[Screenshot grounding data]
*** Begin section ***
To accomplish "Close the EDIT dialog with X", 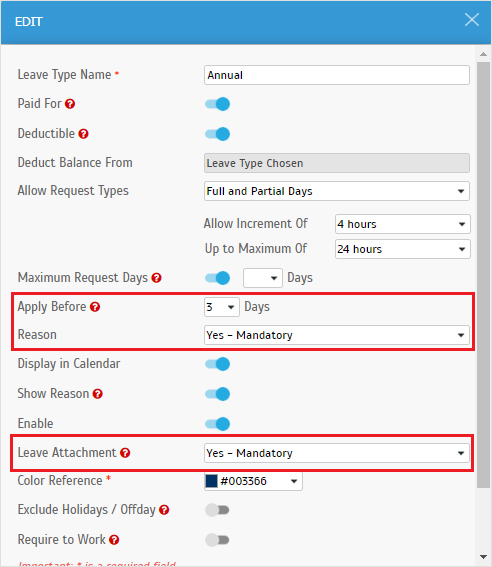I will coord(472,20).
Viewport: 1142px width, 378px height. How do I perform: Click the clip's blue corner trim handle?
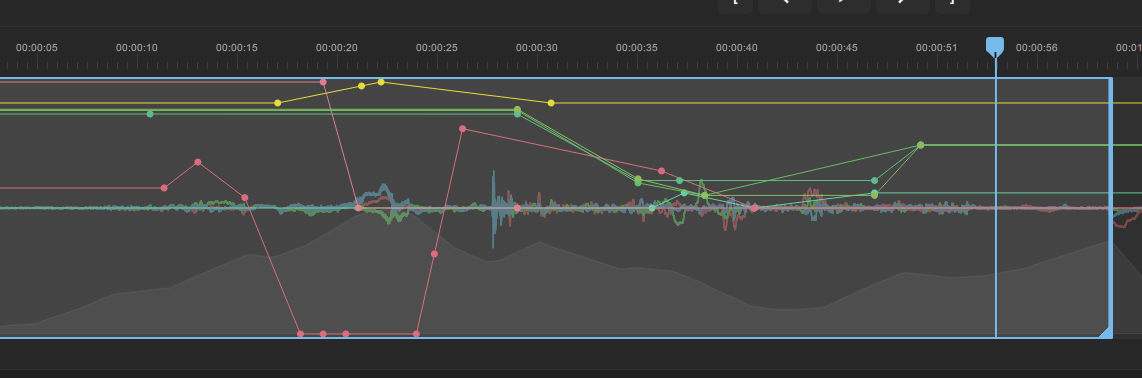coord(1106,332)
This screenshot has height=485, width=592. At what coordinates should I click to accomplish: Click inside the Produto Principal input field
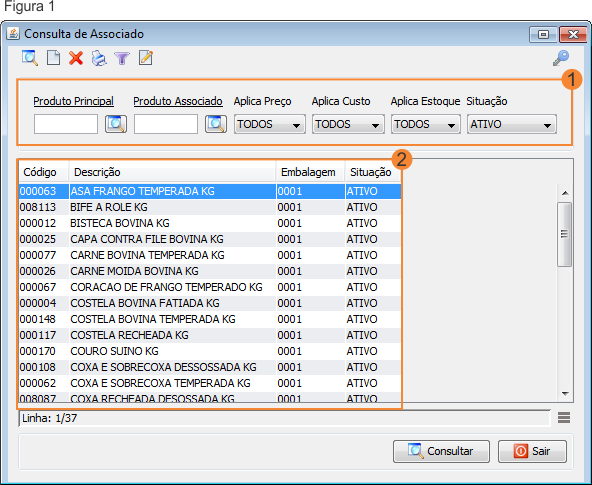click(x=66, y=124)
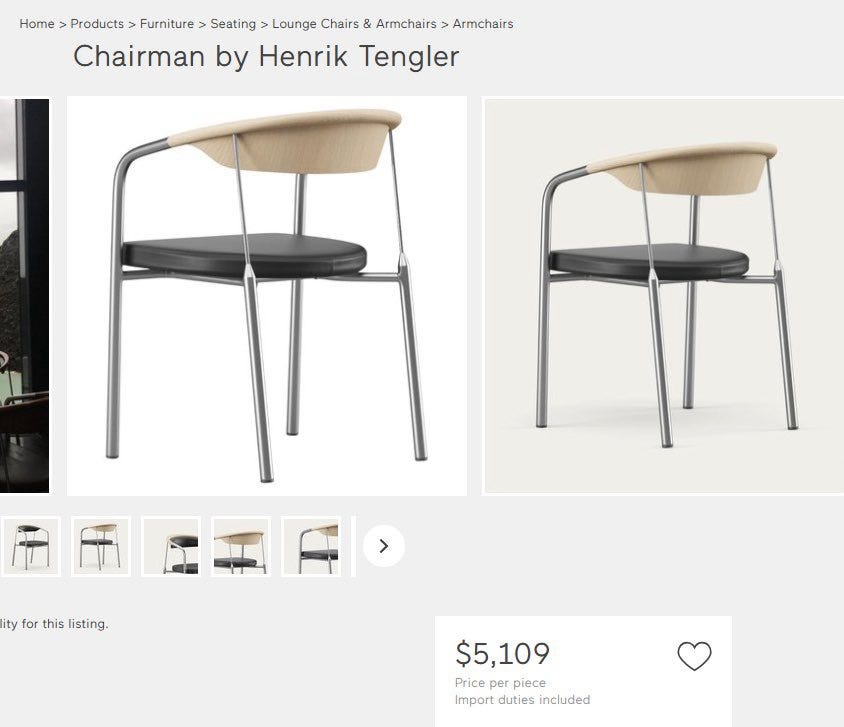Select the first thumbnail, all-black chair

31,546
*** End section ***
## Goal of the exercise
Begin at the line containing "This screenshot has" and write out every line to the end of the data exactly. Skip the pictures.

## Exercise answer
This screenshot has height=485, width=592. At what coordinates should I click to accomplish: Click inside the Produto Principal input field
click(x=66, y=124)
Select the first thumbnail, all-black chair

31,546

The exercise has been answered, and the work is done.